Each entry below is to be transcribed exactly.

Saved entries
►
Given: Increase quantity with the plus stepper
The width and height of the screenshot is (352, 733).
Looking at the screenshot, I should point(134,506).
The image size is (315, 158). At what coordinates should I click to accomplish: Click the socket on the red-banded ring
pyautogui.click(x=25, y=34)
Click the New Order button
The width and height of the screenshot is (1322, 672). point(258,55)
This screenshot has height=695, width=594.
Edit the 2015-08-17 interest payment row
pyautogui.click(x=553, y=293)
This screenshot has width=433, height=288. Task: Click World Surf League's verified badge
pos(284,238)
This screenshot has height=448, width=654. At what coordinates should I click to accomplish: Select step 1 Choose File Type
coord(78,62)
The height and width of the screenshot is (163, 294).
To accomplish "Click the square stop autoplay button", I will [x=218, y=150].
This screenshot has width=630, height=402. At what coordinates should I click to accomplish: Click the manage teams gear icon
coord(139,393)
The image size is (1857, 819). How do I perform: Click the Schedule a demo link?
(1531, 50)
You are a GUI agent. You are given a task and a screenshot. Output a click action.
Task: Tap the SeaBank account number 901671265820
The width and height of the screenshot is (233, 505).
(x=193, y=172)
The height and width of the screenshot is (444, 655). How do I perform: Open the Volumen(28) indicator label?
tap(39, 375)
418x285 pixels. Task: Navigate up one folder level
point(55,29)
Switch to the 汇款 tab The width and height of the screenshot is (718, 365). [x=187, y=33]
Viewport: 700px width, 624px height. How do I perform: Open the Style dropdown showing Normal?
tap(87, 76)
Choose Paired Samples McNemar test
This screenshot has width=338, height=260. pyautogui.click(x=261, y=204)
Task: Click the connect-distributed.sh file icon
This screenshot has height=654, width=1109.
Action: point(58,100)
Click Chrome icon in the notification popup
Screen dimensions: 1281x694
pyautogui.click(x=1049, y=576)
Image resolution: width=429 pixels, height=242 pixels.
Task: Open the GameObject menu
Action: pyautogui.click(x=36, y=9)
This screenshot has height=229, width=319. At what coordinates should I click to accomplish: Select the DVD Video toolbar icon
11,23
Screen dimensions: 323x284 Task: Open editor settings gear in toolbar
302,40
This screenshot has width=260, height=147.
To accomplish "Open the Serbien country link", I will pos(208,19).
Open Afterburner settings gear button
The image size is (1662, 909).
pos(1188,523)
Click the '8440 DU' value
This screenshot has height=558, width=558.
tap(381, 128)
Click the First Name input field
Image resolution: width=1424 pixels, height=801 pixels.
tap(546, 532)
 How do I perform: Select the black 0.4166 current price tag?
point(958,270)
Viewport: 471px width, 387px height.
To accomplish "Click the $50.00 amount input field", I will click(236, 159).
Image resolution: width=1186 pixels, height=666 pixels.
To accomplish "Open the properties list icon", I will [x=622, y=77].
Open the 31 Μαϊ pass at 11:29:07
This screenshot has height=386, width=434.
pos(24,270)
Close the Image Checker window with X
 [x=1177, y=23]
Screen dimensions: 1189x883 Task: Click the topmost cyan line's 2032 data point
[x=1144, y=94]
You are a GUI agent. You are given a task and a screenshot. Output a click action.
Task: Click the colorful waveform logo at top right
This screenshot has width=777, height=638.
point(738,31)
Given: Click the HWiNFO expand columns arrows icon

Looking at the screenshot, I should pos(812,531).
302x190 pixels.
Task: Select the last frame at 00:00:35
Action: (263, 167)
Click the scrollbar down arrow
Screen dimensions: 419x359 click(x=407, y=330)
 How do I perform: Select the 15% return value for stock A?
◄
• Task solution:
Given: Increase quantity with the plus stepper
The width and height of the screenshot is (352, 733).
Looking at the screenshot, I should point(134,506).
The image size is (315, 158). At what coordinates should I click to accomplish: Click the socket on the red-banded ring
pyautogui.click(x=25, y=34)
Click the New Order button
The width and height of the screenshot is (1322, 672). point(258,55)
This screenshot has height=695, width=594.
Edit the 2015-08-17 interest payment row
pyautogui.click(x=553, y=293)
This screenshot has width=433, height=288. Task: Click World Surf League's verified badge
pos(284,238)
This screenshot has height=448, width=654. At what coordinates should I click to accomplish: Select step 1 Choose File Type
coord(78,62)
The height and width of the screenshot is (163, 294).
To accomplish "Click the square stop autoplay button", I will [x=218, y=150].
This screenshot has width=630, height=402. At what coordinates should I click to accomplish: Click the manage teams gear icon
coord(139,393)
The image size is (1857, 819). How do I perform: Click the Schedule a demo link?
(1531, 50)
You are a GUI agent. You are given a task and a screenshot. Output a click action.
Task: Tap the SeaBank account number 901671265820
The width and height of the screenshot is (233, 505).
(x=193, y=172)
The height and width of the screenshot is (444, 655). How do I perform: Open the Volumen(28) indicator label?
tap(39, 375)
418x285 pixels. Task: Navigate up one folder level
point(55,29)
Switch to the 汇款 tab The width and height of the screenshot is (718, 365). [x=187, y=33]
Viewport: 700px width, 624px height. How do I perform: Open the Style dropdown showing Normal?
tap(87, 76)
Choose Paired Samples McNemar test
This screenshot has width=338, height=260. pyautogui.click(x=261, y=204)
Task: Click the connect-distributed.sh file icon
This screenshot has height=654, width=1109.
Action: point(58,100)
Click Chrome icon in the notification popup
Screen dimensions: 1281x694
pyautogui.click(x=1049, y=576)
Image resolution: width=429 pixels, height=242 pixels.
Task: Open the GameObject menu
Action: pyautogui.click(x=36, y=9)
This screenshot has height=229, width=319. At what coordinates should I click to accomplish: Select the DVD Video toolbar icon
11,23
Screen dimensions: 323x284 Task: Open editor settings gear in toolbar
302,40
This screenshot has width=260, height=147.
To accomplish "Open the Serbien country link", I will pos(208,19).
Open Afterburner settings gear button
The image size is (1662, 909).
pos(1188,523)
Click the '8440 DU' value
This screenshot has height=558, width=558.
tap(381, 128)
Click the First Name input field
Image resolution: width=1424 pixels, height=801 pixels.
tap(546, 532)
 How do I perform: Select the black 0.4166 current price tag?
point(958,270)
Viewport: 471px width, 387px height.
To accomplish "Click the $50.00 amount input field", I will click(236, 159).
Image resolution: width=1186 pixels, height=666 pixels.
To accomplish "Open the properties list icon", I will [x=622, y=77].
Open the 31 Μαϊ pass at 11:29:07
This screenshot has height=386, width=434.
pos(24,270)
Close the Image Checker window with X
 [x=1177, y=23]
Screen dimensions: 1189x883 Task: Click the topmost cyan line's 2032 data point
[x=1144, y=94]
You are a GUI agent. You are given a task and a screenshot. Output a click action.
Task: Click the colorful waveform logo at top right
This screenshot has width=777, height=638.
point(738,31)
Given: Click the HWiNFO expand columns arrows icon

Looking at the screenshot, I should pos(812,531).
302x190 pixels.
Task: Select the last frame at 00:00:35
Action: (263, 167)
Click the scrollbar down arrow
Screen dimensions: 419x359 click(x=407, y=330)
 How do I perform: Select the 15% return value for stock A?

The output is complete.